You wouldn’t lock up a person and punish them for being ill, would you? The very notion is obscene, an insult to our natural sense of justice and what is fair. Yet we lock up the mentally ill all the time in this country. One estimate puts at 350,000 the number of mentally ill men and women locked up in the nation’s prisons. They are locked up because they broke the law. They broke the law because they are ill.
Pick up an old textbook on delinquency and crime and you are at once struck at how the world looks through rosy-tinted glasses. Conformity is considered the norm. Behavior that is different, that is deviant, requires explanation. The prisons were built, we used to tell ourselves, to house those who chose to deviate, to correct them, to rehabilitate them so that they once again willingly adhered to communal norms.
For many defendants, this is plain and simple hogwash. There is no community of reasonable minds ready, willing and able to shoulder the common yoke. The criminal is often not someone who miscalculated as he or she bargained in the law’s shadow, a quaint, Holmesian notion. Far too often, the criminal is someone who could not escape from the shadows his or her mental illness cast over their perception of the world.
Think of prisons and the criminal justice system less as a system of well-calibrated rewards and consequences, and more as a system of cattle chutes, blindly directing folks in one direction or another.
A Miami Judge, Steve Leifman, is trying to do something about it. He was interviewed on that hotbed of socialism, National Public Radio, the other day. He asked local researchers to study who the prime users of the criminal justice system were in the Miami-Dade region. The results? Ninety-seven people, almost all diagnosed schizophrenics, were in and out of the system over and over and over again. Fewer than 100 persons were arrested almost 2,200 times and spent 27,000 days in the Miami-Dade jail, at a cost of more than $13 million, during one five-year period. Leifman wants diversionary facilities to treat those who err because they cannot help but to do so.

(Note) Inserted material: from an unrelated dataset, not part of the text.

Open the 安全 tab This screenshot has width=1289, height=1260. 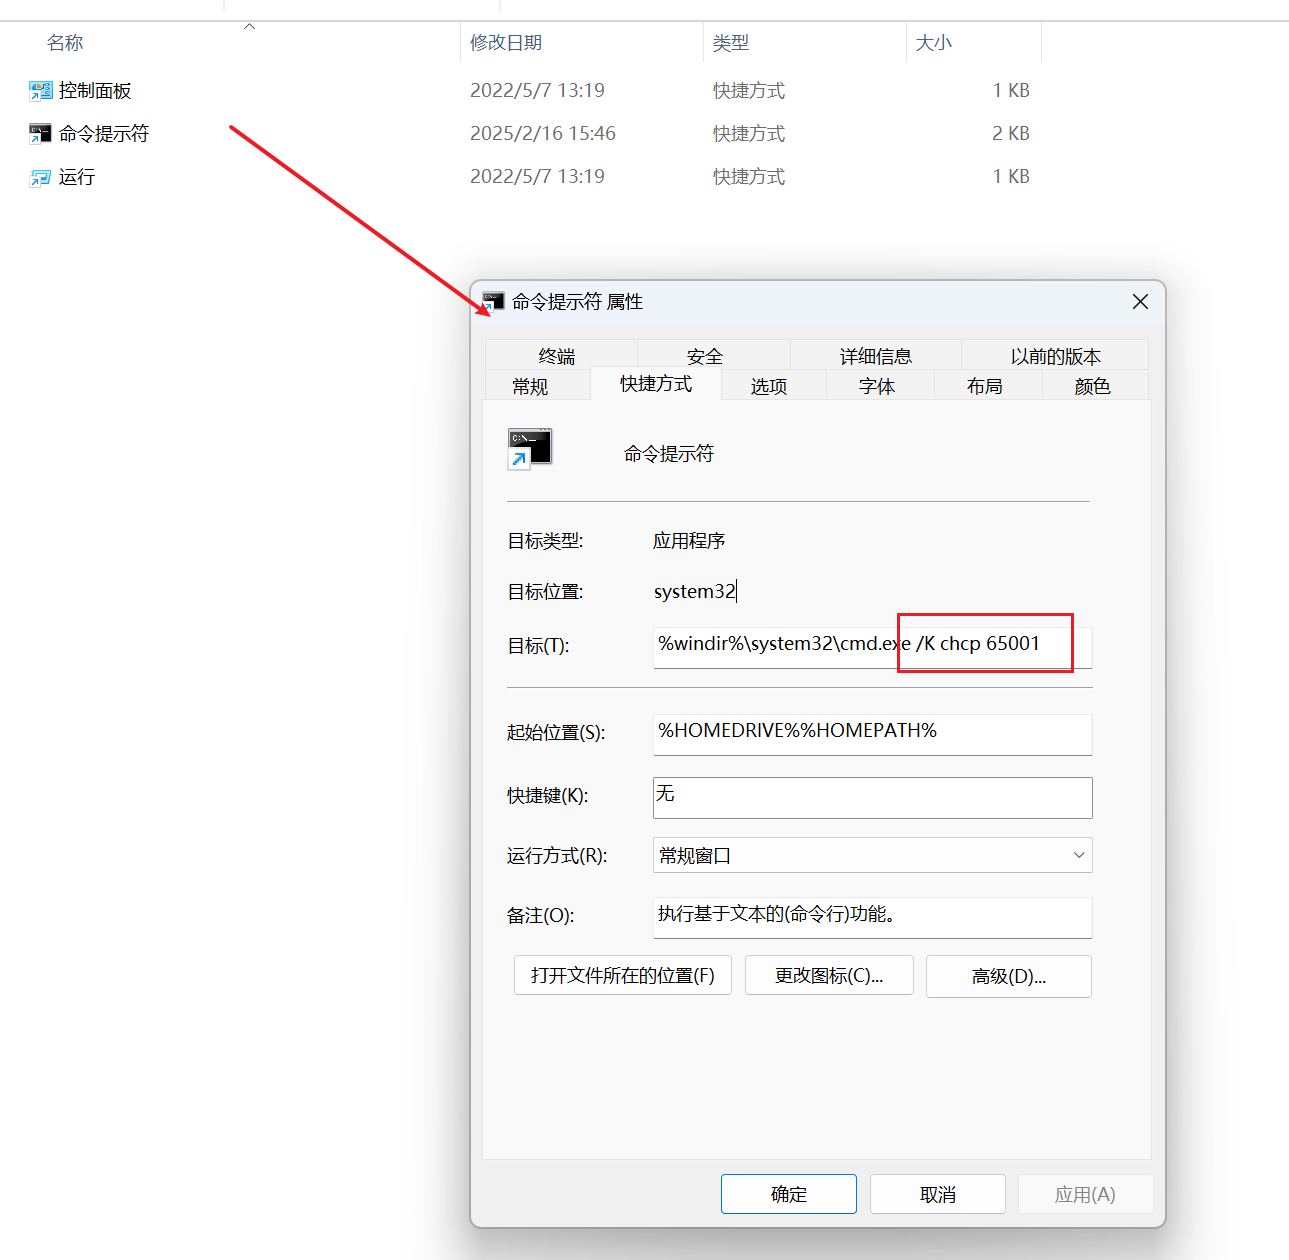coord(705,355)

Leifman is not alone in noting our tendency to use prisons and jails as coercive inpatient psychiatric facilities. "We have penalized being mentally ill," Sheriff Greg Hamilton of Austin, Texas opines. The lack of hospital beds for the mentally ill transforms jails into default treatment centers.

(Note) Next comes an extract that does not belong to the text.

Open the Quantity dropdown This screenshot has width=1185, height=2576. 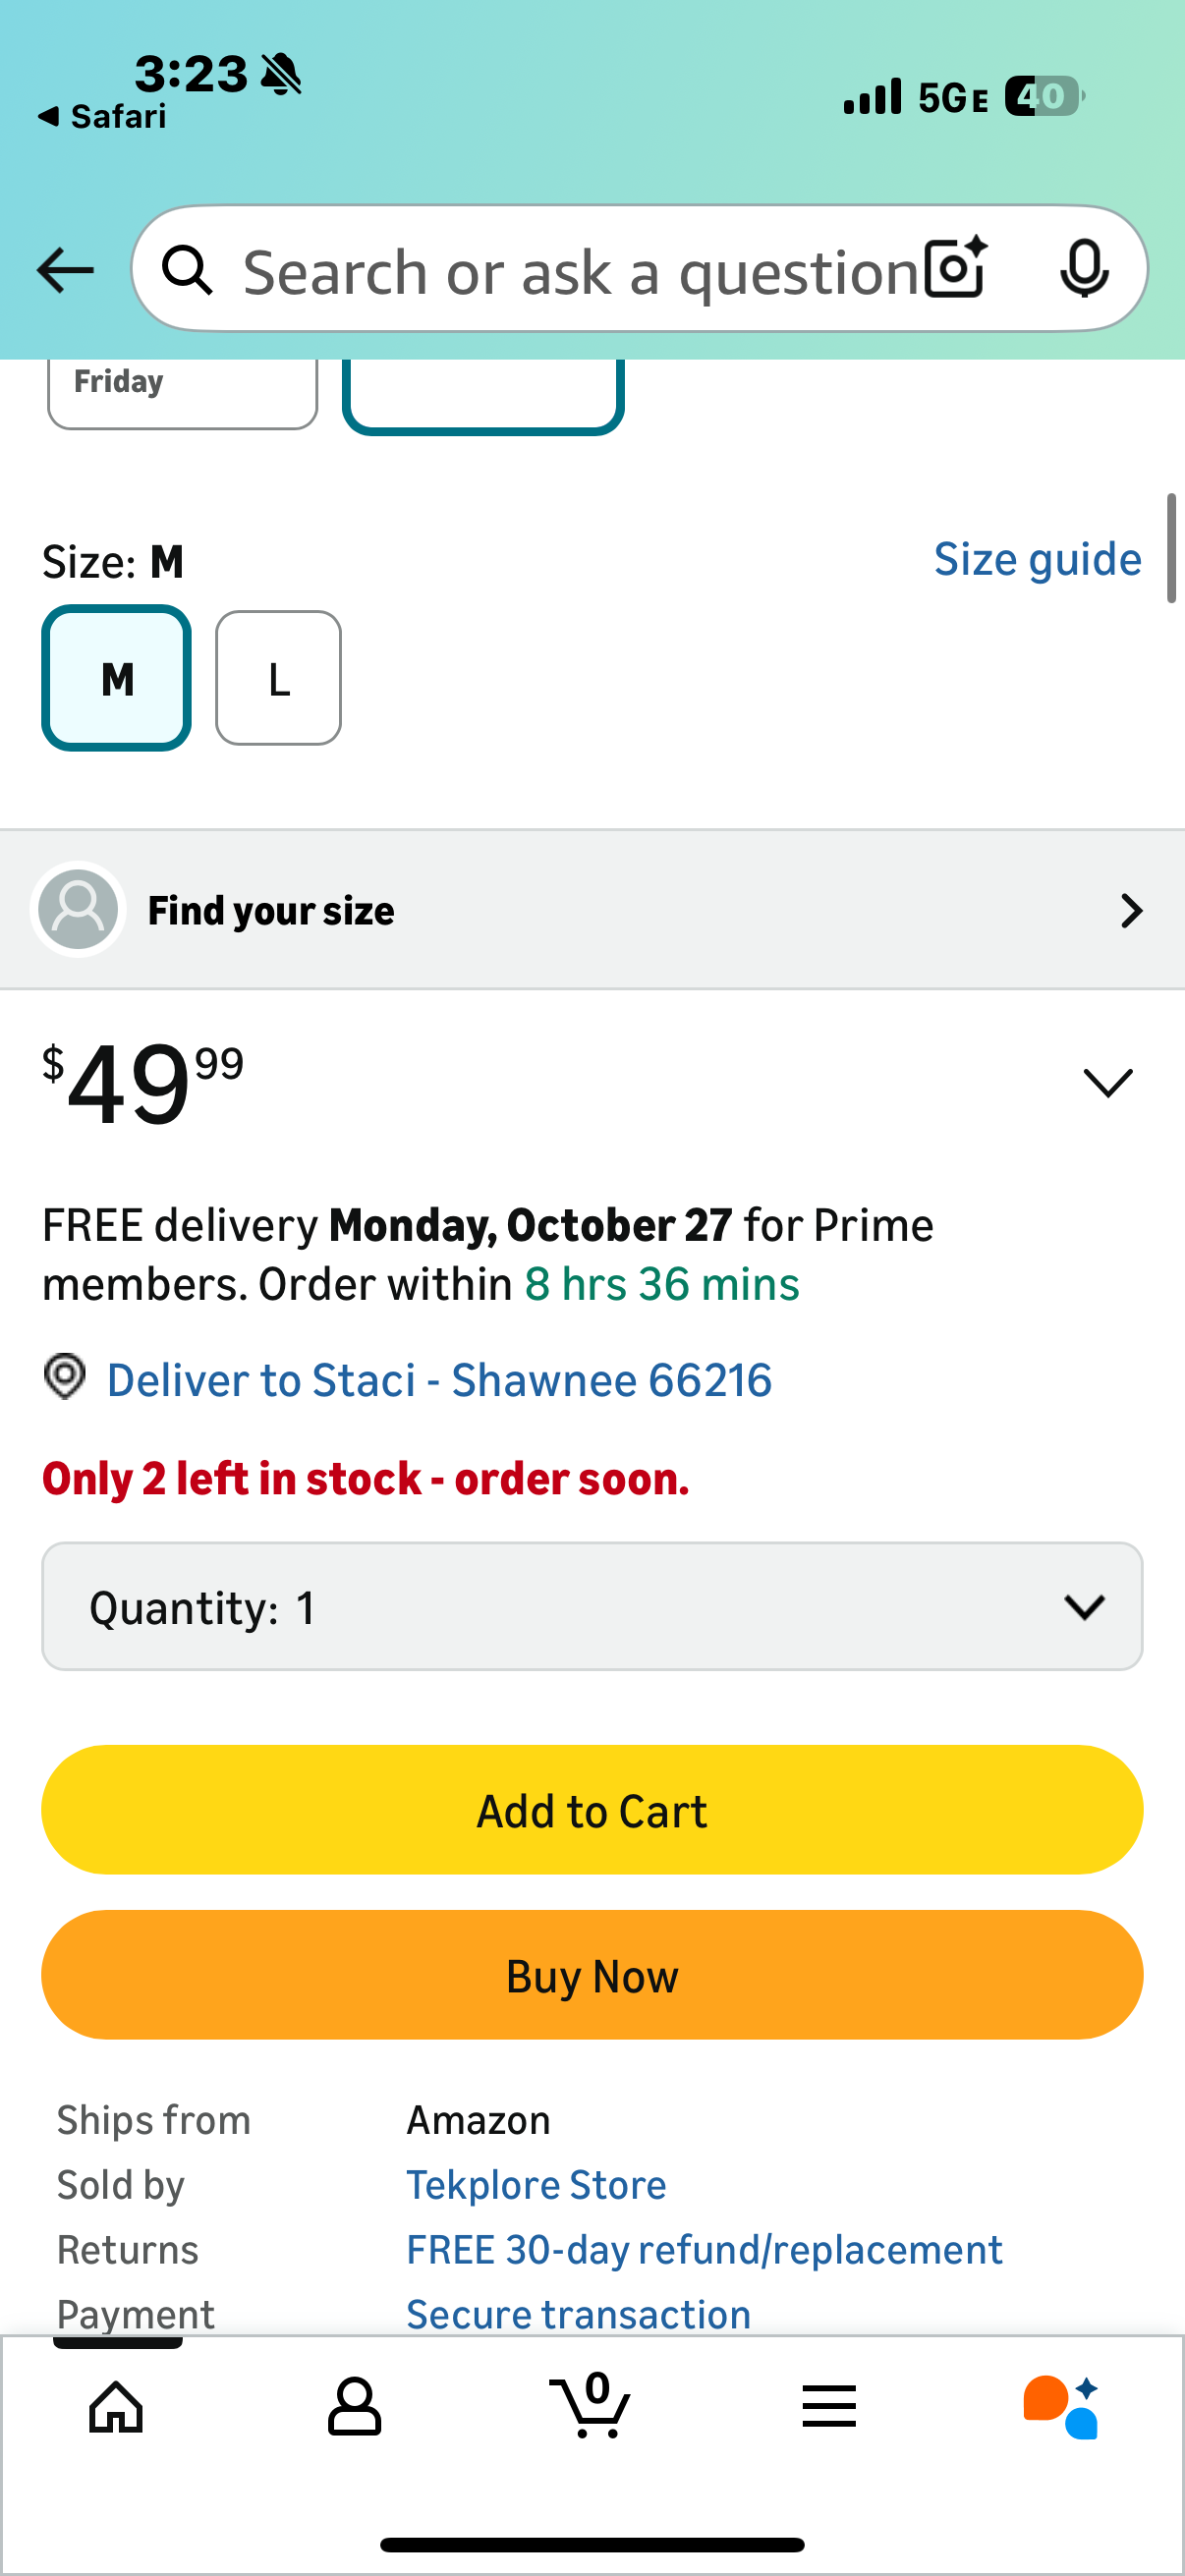pyautogui.click(x=592, y=1606)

Except there is little mental health treatment in jail. Jail is where we send bad people. People who need to be punished. People who make bad choices and must be rehabilitated. In few places does the rhetoric and reality of American life collide quiet so violently as in prison.
Criminal defense lawyers know this. We daily must counsel clients about choices some of them cannot make. They may not be insane or incompetent by the law’s standards, but they lack the capacity to color with the lines most folks take for granted.
A more humane response to mental health issues, including drug addiction, which, like alcohol addiction and nicotine addiction, is a public health problem, is treatment. When we criminalize illness we make a mockery of justice and the law.
Opening the doors of the nation’s psychiatric facilities in the 1960s sounded good in theory. The development of new psychotropic medications put the treatment of mentally ill persons within reach, at least in theory. In practice, it appears, something else happened. We released those in need of care to a community without resources. When folks acted up, we did what we always did: we locked them up. Only this time we called being ill a crime, and did not offer treatment.
Judge Leifman is right. This isn’t justice. Not even close.